# My messed up network setup--Modem/Router Please Help



## modchamp (Feb 11, 2007)

Yes I know this setup is screwed up but this is the modem I was provided by my ISP and this is the router my dad bought so I have to make it work.

Any and all help would be greatly appreciated since with the way this is I cant host a web server.

Ok well first off this is my setup:

Computer 1 (mine, using XP Home SP2) 192.168.0.100
/\
||
||
||
\/

D-link DI-604 (my router) 192.168.0.1 <===> Computer 2 (my dads, using ME Personal Edition) 192.168.0.101
/\
||
||
||
\/

Siemens Speed Stream 4200 (Modem/Router) 192.168.254.254


My problem is that even if I forward ports on the di-604 the speed stream 4200 is still blocking ports and I cant seem to forward ports on the speed stream, I get to the port forwarding part of the speed stream management thing and then im unsure where to redirect the port to. (see picture)


----------



## johnwill (Sep 26, 2002)

Well, you can put the Speedstream in bridge mode so it's no longer a router, and then the port forwarding issue will be solved. Another way to deal with it it to configure the second router to be in the DMZ of the primary router, again port forwarding isn't an issue. Finally, there's my tried and true dual router configuration.

Connecting two SOHO broadband routers together.

Configure the IP address of the secondary router to be in the same subnet as the primary router, but out of the range of the DHCP server in the primary router. For instance DHCP server addresses 192.168.0.2 through 192.168.0.100, I'd assign the secondary router 192.168.0.254 as it's IP address.

Disable the DHCP server in the secondary router.

Setup the wireless section just the way you would if it was the primary router.

Connect from the primary router's LAN port to one of the LAN ports on the secondary router. If there is no uplink port and neither of the routers have auto-sensing ports, use a cross-over cable. Leave the WAN port unconnected!


----------

--*--

▶ TASKS AND EXERCISES
A - Please revise the network setup thread starting at "D-link DI-604 (my" and ending at "to. (see picture)", changing "Siemens" to "Westell".
B - In the network setup thread, what IP address does johnwill say he would assign to the secondary router?

--*--

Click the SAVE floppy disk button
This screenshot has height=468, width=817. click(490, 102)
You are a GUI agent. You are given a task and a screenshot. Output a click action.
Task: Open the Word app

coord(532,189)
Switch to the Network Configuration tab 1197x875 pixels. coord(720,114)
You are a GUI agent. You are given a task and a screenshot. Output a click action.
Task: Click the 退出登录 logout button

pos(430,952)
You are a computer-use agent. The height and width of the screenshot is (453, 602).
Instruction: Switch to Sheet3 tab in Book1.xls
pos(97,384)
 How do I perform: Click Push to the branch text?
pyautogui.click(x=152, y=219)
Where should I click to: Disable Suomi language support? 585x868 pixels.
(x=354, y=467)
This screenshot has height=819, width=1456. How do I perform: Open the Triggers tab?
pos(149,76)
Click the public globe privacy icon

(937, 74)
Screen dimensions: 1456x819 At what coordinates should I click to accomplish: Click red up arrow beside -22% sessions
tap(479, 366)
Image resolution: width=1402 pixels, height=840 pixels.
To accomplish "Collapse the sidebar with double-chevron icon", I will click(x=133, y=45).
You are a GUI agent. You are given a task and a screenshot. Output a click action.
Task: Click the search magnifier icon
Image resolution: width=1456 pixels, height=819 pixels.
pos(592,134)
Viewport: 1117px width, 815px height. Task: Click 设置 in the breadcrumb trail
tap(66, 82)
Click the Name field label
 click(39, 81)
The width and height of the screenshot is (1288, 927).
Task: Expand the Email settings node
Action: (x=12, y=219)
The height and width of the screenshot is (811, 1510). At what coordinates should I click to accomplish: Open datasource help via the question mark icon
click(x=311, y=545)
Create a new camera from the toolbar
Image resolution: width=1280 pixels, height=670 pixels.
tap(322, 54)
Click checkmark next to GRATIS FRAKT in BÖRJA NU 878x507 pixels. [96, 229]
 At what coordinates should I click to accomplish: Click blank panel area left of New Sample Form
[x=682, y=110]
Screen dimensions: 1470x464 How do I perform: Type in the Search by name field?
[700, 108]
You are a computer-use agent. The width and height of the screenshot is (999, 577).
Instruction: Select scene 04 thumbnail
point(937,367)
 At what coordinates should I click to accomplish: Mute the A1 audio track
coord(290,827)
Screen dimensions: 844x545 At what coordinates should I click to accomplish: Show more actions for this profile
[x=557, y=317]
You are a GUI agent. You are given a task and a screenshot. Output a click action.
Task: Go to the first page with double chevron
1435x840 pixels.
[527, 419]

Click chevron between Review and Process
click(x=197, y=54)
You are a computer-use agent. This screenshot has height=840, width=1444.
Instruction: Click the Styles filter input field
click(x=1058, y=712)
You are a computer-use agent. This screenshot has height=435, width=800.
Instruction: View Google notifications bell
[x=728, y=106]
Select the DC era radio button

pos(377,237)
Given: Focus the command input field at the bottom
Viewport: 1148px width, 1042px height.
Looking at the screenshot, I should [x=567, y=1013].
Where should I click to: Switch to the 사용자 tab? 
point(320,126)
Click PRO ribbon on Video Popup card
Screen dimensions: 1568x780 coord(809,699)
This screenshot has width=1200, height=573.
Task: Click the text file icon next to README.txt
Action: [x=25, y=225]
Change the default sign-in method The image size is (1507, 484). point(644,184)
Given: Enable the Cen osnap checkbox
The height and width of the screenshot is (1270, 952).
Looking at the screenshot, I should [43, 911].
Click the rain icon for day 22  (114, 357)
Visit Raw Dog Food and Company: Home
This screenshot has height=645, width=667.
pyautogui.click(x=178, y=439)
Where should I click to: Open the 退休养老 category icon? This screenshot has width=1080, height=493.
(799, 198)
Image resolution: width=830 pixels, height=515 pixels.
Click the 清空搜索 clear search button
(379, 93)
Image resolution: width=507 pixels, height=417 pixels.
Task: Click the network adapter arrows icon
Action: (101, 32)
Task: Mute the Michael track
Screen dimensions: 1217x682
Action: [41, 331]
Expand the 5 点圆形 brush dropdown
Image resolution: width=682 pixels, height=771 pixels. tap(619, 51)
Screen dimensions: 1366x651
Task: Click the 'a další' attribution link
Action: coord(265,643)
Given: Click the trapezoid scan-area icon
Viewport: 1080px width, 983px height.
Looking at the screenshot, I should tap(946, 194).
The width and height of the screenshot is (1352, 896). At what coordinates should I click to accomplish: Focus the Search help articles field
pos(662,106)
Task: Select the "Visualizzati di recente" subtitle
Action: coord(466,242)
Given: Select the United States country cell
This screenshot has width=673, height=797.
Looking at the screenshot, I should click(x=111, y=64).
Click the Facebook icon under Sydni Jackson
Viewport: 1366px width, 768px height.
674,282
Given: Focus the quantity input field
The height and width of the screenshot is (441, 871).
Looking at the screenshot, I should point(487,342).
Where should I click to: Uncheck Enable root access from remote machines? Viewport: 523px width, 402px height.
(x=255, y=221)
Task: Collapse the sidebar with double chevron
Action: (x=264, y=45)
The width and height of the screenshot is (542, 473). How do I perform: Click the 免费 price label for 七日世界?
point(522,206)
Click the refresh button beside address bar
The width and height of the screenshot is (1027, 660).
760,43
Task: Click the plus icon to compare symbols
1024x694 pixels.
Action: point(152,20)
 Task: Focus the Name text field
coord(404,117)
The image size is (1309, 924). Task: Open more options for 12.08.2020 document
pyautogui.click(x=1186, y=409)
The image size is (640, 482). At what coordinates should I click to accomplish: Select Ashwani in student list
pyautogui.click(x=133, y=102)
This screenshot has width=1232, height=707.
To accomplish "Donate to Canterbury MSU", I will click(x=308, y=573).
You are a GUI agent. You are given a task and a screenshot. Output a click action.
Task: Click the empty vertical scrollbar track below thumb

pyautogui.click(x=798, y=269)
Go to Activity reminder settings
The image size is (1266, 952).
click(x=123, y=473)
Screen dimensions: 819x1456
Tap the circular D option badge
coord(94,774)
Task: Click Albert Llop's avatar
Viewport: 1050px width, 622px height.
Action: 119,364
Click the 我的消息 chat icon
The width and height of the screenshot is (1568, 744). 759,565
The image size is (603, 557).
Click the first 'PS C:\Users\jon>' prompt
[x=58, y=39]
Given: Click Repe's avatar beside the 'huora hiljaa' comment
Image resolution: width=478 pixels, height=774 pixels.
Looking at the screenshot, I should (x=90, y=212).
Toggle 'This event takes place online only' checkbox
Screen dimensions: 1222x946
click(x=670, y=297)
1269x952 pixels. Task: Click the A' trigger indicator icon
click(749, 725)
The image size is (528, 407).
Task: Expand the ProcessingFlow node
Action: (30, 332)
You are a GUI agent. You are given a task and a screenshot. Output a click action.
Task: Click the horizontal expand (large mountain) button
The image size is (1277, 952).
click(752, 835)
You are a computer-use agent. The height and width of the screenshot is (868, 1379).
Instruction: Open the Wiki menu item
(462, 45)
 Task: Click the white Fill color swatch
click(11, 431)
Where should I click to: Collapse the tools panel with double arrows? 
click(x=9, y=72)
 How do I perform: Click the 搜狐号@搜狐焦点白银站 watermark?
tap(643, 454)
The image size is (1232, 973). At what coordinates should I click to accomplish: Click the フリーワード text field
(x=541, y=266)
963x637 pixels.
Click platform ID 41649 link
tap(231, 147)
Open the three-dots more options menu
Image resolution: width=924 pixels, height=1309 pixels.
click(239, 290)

--*--

▶ EXERCISE ANSWERS
A -
D-link DI-604 (my router) 192.168.0.1 <===> Computer 2 (my dads, using ME Personal Edition) 192.168.0.101
/\
||
||
||
\/

Westell Speed Stream 4200 (Modem/Router) 192.168.254.254


My problem is that even if I forward ports on the di-604 the speed stream 4200 is still blocking ports and I cant seem to forward ports on the speed stream, I get to the port forwarding part of the speed stream management thing and then im unsure where to redirect the port to. (see picture)

B - 192.168.0.254